Task requirements = Across the listing below, count the lines that mention the string "Follow". Reply with the figure only.

Given records =
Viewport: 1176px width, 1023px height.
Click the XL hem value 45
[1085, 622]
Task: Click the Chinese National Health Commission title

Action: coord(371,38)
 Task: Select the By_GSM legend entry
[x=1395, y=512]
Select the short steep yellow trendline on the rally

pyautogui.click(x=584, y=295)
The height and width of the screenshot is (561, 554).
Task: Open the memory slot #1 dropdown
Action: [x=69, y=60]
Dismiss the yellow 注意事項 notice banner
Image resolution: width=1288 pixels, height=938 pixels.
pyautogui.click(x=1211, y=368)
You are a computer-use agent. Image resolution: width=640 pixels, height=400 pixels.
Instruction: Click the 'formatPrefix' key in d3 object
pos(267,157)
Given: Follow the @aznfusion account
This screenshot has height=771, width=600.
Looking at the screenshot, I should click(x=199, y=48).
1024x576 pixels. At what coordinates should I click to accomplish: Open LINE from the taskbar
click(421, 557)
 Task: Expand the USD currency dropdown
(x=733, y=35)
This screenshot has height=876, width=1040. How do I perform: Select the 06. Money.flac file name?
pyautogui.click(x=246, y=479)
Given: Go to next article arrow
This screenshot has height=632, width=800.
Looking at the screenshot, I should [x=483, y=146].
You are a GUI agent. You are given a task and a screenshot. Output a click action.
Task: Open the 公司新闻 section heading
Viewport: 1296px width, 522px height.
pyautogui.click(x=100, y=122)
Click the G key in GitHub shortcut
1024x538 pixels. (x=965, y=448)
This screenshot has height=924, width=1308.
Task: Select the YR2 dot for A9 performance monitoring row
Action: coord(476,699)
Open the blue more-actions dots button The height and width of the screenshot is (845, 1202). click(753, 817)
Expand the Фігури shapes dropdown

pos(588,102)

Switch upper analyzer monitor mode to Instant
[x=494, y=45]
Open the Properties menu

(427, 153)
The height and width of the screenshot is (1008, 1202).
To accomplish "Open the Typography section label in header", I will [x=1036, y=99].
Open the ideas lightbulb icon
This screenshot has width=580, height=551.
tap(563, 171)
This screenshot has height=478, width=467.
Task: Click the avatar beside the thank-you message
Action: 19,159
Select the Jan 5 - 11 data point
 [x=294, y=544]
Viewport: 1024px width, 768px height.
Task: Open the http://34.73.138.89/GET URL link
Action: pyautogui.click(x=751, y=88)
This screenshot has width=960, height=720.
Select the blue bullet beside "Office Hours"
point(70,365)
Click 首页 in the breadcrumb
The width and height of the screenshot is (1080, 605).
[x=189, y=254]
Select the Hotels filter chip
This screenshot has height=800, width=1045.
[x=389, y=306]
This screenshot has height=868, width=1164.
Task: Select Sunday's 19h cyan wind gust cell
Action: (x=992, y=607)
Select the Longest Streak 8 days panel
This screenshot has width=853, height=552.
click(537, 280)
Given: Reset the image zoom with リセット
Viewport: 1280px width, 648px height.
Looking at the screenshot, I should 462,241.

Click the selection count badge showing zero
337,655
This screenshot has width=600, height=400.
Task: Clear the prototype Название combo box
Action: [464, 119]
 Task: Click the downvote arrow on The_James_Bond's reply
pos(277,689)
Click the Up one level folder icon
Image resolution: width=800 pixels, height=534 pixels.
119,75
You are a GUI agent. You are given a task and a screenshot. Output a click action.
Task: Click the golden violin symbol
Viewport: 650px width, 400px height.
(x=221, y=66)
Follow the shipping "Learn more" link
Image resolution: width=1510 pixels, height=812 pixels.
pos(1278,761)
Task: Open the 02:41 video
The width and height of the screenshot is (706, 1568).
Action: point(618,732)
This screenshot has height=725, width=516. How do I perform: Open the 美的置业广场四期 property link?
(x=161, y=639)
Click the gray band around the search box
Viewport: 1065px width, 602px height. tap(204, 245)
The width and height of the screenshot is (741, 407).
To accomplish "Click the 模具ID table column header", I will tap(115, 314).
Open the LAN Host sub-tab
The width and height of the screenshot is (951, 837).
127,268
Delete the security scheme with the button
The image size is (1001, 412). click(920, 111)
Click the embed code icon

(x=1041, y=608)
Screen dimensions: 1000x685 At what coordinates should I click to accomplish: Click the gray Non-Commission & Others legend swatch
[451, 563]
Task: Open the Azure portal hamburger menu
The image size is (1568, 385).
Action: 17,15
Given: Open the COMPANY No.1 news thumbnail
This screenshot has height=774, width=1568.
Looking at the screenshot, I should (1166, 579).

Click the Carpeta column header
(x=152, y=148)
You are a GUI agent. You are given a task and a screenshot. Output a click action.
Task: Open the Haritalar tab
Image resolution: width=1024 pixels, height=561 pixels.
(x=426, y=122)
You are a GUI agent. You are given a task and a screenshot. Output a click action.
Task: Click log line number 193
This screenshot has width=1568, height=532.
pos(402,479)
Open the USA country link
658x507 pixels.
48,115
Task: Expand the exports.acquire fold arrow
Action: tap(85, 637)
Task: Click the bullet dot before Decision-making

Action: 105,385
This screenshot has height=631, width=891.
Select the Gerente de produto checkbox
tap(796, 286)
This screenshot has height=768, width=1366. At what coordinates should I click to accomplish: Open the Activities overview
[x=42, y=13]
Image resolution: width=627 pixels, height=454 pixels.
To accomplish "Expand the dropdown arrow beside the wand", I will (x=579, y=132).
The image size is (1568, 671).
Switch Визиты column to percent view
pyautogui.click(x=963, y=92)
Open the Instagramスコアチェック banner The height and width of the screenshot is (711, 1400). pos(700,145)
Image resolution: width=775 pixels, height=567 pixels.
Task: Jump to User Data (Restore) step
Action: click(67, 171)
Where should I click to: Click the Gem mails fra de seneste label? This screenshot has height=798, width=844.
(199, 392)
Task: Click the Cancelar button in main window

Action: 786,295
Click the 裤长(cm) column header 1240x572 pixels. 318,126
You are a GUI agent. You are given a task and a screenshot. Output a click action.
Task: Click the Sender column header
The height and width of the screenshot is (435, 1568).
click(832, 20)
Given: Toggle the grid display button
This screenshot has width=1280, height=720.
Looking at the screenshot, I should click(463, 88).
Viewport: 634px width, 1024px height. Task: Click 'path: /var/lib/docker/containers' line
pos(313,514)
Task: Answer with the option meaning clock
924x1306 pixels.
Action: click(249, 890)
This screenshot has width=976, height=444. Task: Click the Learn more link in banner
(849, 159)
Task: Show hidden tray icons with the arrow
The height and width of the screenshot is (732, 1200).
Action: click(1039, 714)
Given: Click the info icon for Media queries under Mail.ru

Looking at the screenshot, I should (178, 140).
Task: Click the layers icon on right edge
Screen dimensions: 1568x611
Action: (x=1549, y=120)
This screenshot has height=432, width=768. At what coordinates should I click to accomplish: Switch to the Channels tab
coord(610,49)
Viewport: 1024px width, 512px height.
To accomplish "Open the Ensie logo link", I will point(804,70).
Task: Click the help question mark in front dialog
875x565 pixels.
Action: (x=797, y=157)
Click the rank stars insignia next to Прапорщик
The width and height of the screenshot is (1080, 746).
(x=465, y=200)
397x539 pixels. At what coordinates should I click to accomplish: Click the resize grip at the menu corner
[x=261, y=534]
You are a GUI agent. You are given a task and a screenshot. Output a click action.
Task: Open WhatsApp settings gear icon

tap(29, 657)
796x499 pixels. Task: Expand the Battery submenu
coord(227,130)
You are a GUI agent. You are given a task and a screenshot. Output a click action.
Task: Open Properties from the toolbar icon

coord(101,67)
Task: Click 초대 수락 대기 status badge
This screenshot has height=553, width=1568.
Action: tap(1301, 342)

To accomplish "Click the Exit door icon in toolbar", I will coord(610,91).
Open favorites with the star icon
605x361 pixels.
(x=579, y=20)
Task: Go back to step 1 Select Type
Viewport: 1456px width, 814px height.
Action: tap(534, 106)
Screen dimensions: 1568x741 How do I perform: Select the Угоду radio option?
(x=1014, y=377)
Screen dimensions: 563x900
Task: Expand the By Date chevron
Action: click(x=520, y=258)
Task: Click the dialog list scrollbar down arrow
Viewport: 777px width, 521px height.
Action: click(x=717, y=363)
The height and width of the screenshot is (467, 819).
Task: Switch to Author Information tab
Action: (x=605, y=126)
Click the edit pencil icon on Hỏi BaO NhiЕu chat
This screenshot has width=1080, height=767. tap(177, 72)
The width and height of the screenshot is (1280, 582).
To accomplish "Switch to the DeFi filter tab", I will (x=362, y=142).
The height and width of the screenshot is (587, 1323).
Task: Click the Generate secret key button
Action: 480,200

Response = 2